Tous les personnages sont ici confrontés au grand chambardement des cœurs et, surtout, des sens, faire l’amour semblant la préoccupation première de la plupart d’entre eux. On reste ébahi par la modernité et la liberté de ce texte, et on est encore plus épaté par la musique, qui enchaîne récitatifs, ariosi et arie joliment tournés à un rythme effréné, Legrenzi renouvelant avec bonheur les pratiques de Monteverdi et Cavalli, ses prédécesseurs.
Jetske Mijnssen prend le parti de mettre en scène une famille contemporaine, vivant les mêmes aventures sans tabous, avec des obsessions nées de la révolution sexuelle des cinquante dernières années. Le tableau Léda et le cygne de Véronèse (Ajaccio, musée Fesch) nous met d’emblée dans l’ambiance, tenant lieu de rideau de scène, puis de fresque sur le mur du fond du grand appartement qu’habitent Giove et les siens.
Dans ce vaste espace meublé d’une grande table (où s’ébattent souvent les couples), de fauteuils, de canapés et de deux immenses escaliers hélicoïdaux, le roi des dieux ressemble à un P-DG ayant réussi.

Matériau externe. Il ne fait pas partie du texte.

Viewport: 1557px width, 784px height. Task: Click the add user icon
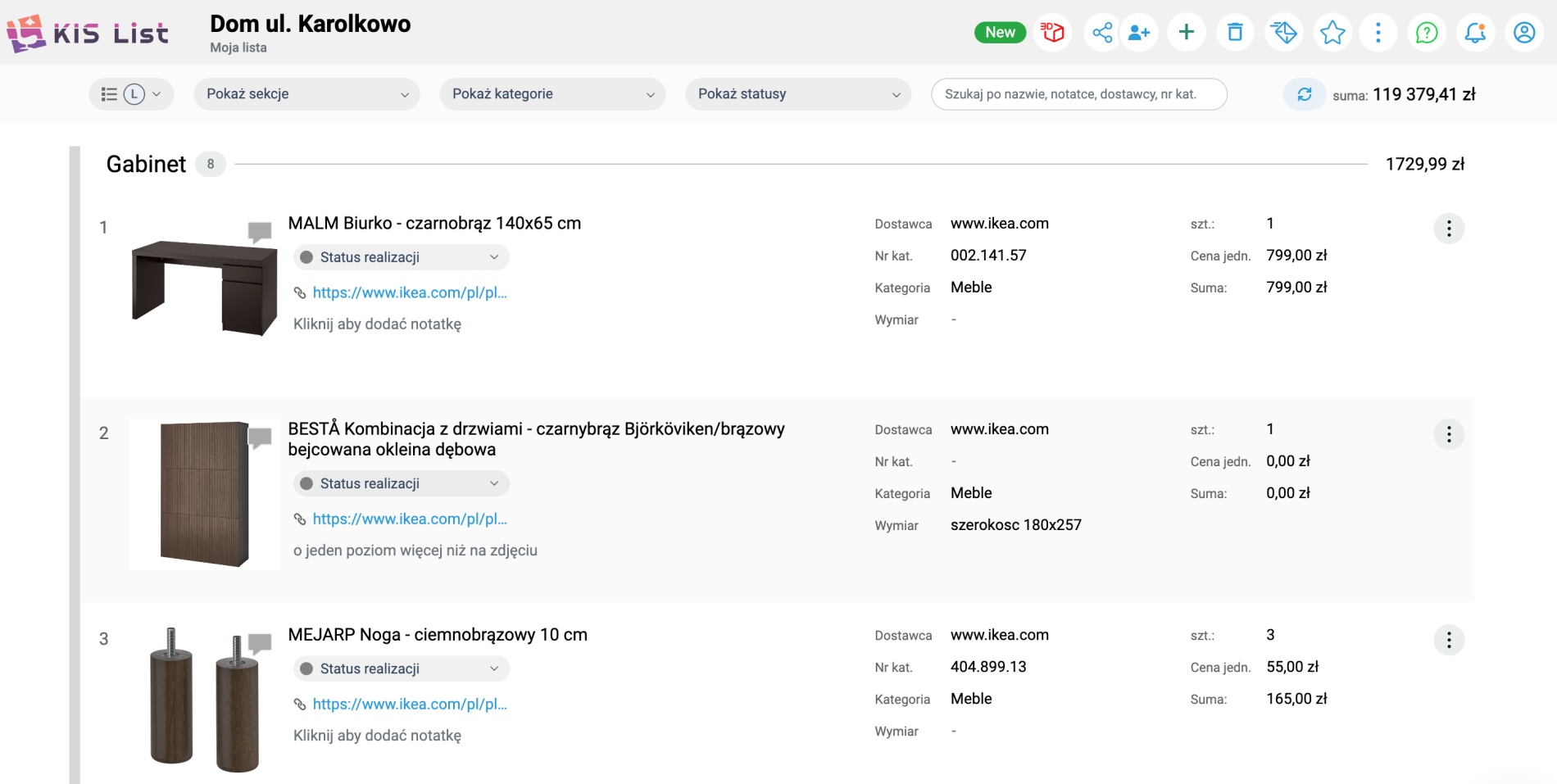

Nettuno et Plutone sont de grands gaillards, débonnaires et barbus ; plus austères, Marte et Apollo (devenu un prêcheur presbytérien, la Bible à la main) tranchent par rapport à Mercurio, en costume rose, et Cintia, habillée comme une étudiante. Quant à Venere, avec son chemisier s’ouvrant facilement et son pantalon moulant, elle apporte la charge érotique indispensable.
La direction d’acteurs, exceptionnelle, rend lisible une action pourtant complexe. L’humour y est manié avec brio, quand Giunone, par exemple, balance du premier étage les vêtements et les dossiers de son époux, ou quand Nettuno apparaît en tenant un petit aquarium, où s’ébroue un poisson rouge. Bref, tout nous enchante.
Christophe Rousset tient parfaitement les rênes de cette fantaisie débridée, en variant les rythmes à satiété. L’instrumentation de Legrenzi ayant disparu, le patron des Talens Lyriques a convoqué un ensemble de cordes, complété par trois flûtes à bec et deux cornets à bouquin, qui densifient intelligemment le tissu orchestral. S’y ajoute un impressionnant continuo : quatre théorbes, un orgue et un clavecin (tenu par Rousset lui-même).
Le plateau est de qualité, avec le ténor Carlo Allemano en Giove, parfois un peu court de souffle, mais vaillant. La mezzo Julie Boulianne surprend d’abord par quelques accents criards, mais n’incarne-t-elle pas, après tout, Giunone, la mégère, dont elle traduit ensuite, avec un timbre mordant et des aigus flamboyants, les doutes et les révoltes ?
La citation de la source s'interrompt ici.